Dentro del género, hay una tradición que ha puesto el foco sobre el tema de la Segunda Guerra Mundial y el ascenso de los movimientos fascistas. Me vienen ahora a la memoria las novelas El hombre en el castillo, de Philip K. Dick, La conjura contra América, de Philip Roth, El sueño de hierro, de Norman Spinrad, o el proyecto cinematográfico Iron Sky, que merecería un artículo propio. Pero hoy toca hablar de Quentin Tarantino.
Hace poco vi Inglourious Basterds y me pareció tremenda y maravillosa. En ella se cuenta cómo la Segunda Guerra Mundial tuvo otro final gracias a los caminos convergentes de una chica judía y un grupo de guerrilleros de métodos muy sucios reclutados entre la escoria (valga la palabra de raro homenaje al yiddish Isaac Bashevis Singer) que suelen dejar a su paso los comienzos de las guerras. Los soldados, judíos nada regulares en busca de venganza, están a las órdenes de un teniente mestizo de Tenessee cuyos discursos antirracistas predican una guerra santa contra los nazis y recuerdan aquella parrafada bíblica (falsa, por cierto) de Samuel L. Jackson en Pulp fiction.

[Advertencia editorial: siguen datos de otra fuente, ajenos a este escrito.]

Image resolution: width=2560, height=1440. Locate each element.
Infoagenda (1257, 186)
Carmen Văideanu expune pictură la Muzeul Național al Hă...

Pero eso es sólo una pequeña parte del elenco y un pobre retazo de una película que homenajea al cine mientras señala el turbio papel del séptimo arte como excitador de los más bajos sentimientos patrióticos al servicio del propagandista Goebbels, las exquisitas maneras de los jerarcas de la Gestapo (que parecen ir a comerse el mundo como comen strudel cubierto de nata en un restaurante de lujo) y, de paso, con salvaje frescura, introduce una reflexión sobre la memoria histórica y sobre las marcas indelebles que, de hacer caso al teniente Aldo Apache Raine, deberían delatar a los criminales y sus cómplices.
Y además es una película bella y divertida. Y, sobre todo, es buen cine.